### Task objective
Only the lines from the one with "Task: Click the search magnifier icon" through the last line of the data below are to be duplicated, exactly and without pictures.

### Records for processing
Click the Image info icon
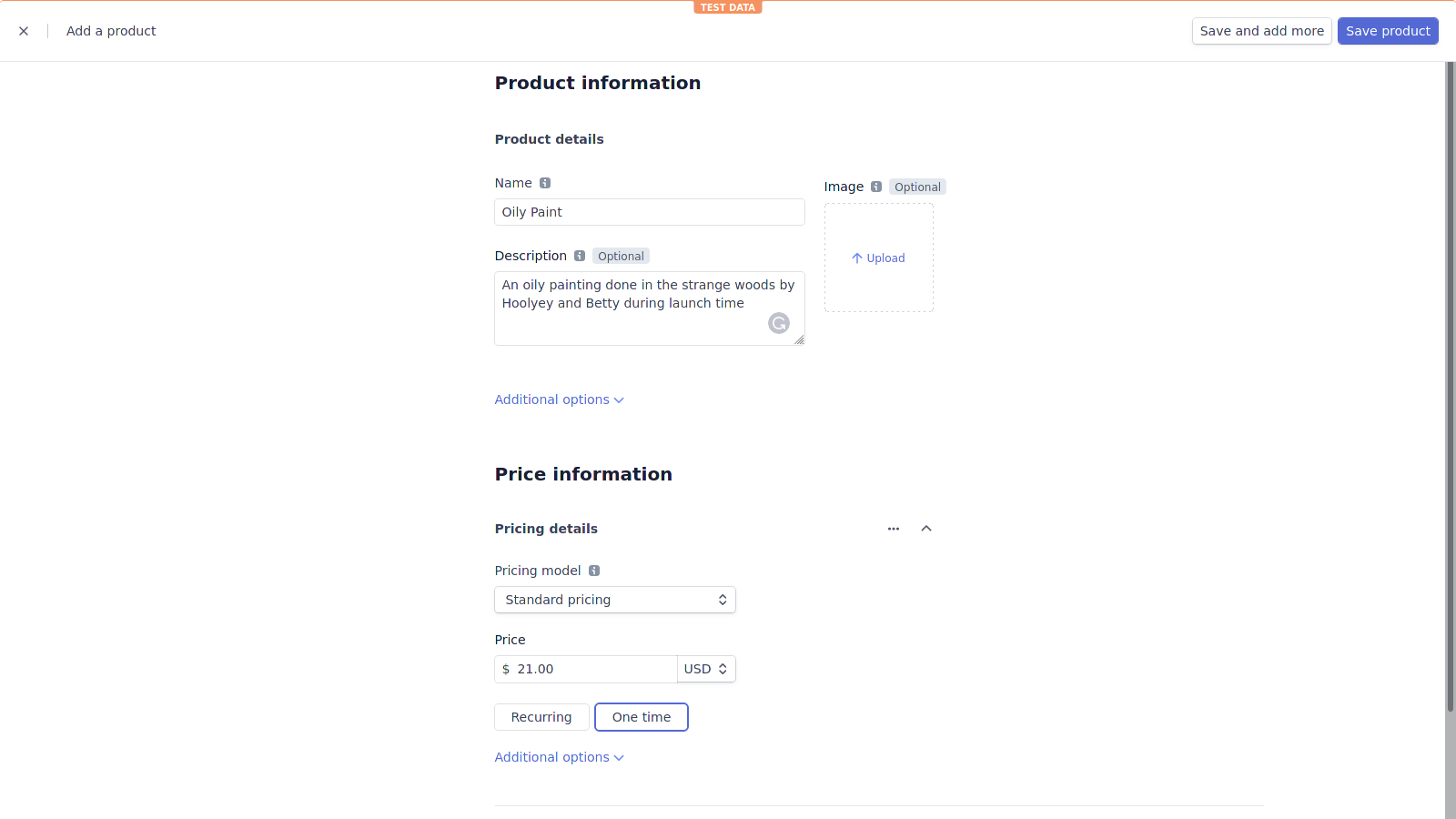click(875, 187)
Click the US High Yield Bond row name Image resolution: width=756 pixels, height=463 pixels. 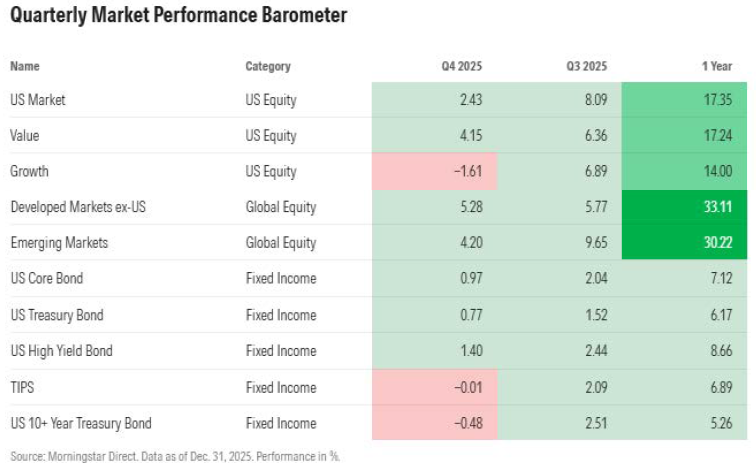pos(61,351)
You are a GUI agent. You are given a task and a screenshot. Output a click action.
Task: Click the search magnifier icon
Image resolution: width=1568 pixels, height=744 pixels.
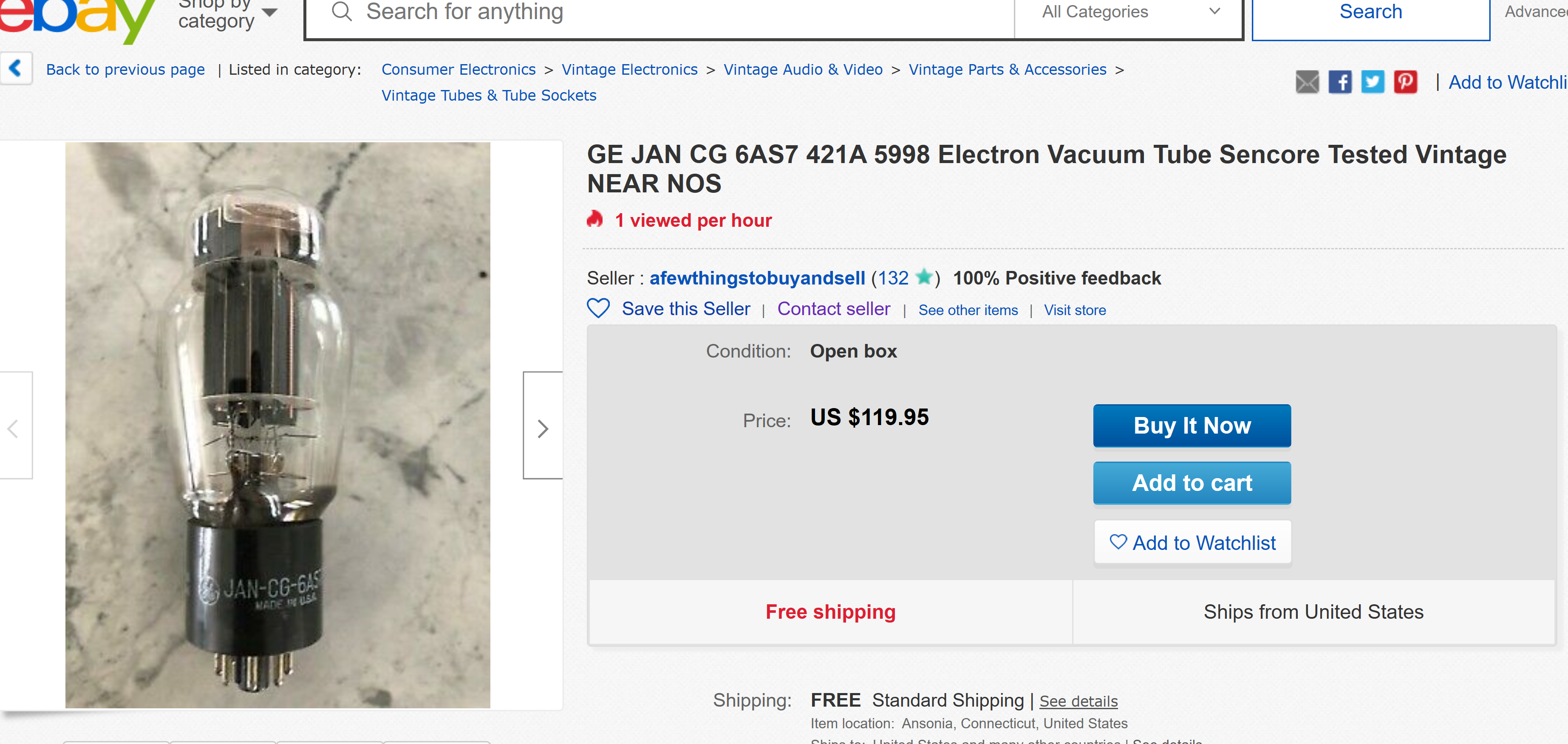[342, 12]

### Answer to this task
Task: Click the search magnifier icon
Image resolution: width=1568 pixels, height=744 pixels.
[342, 12]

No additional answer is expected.